Intervenendo in tv, il ministro della Difesa Guido Crosetto ha spiegato che l’Italia sta attivando canali alternativi con Venezuela, Indonesia e diversi Paesi africani per coprire eventuali mancanze di greggio. In questo lavoro, ha precisato, un ruolo importante sarebbe affidato anche alle grandi aziende nazionali, a partire da Eni. Il nodo, però, non sarebbe tanto trovare il petrolio, quanto fermare la corsa dei prezzi, già aumentati in modo sensibile.
Secondo Crosetto, l’impatto diretto del blocco di Hormuz sul petrolio destinato all’Italia sarebbe limitato, perché attraverso quello snodo passa circa il 5% del fabbisogno nazionale. Più delicata, invece, la partita del gas liquefatto in arrivo dal Qatar, che copre una quota ben più rilevante dei consumi italiani. È su questo equilibrio che si gioca una parte della tenuta energetica delle prossime settimane.

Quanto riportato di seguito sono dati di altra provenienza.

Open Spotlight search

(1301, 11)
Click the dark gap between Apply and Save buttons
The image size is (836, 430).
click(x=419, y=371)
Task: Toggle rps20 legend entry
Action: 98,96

Sul piano politico e militare, il ministro ha ribadito che l’Italia non parteciperà alla guerra contro l’Iran. Ha escluso l’invio di navi italiane in operazioni che potrebbero essere lette come un coinvolgimento diretto nel conflitto. La proposta indicata dal governo è un’altra: una missione internazionale sotto l’egida dell’Onu per proteggere il traffico commerciale nello Stretto di Hormuz e riportare stabilità. Per i cittadini, la posta in gioco è chiara: energia più sicura e prezzi meno pesanti.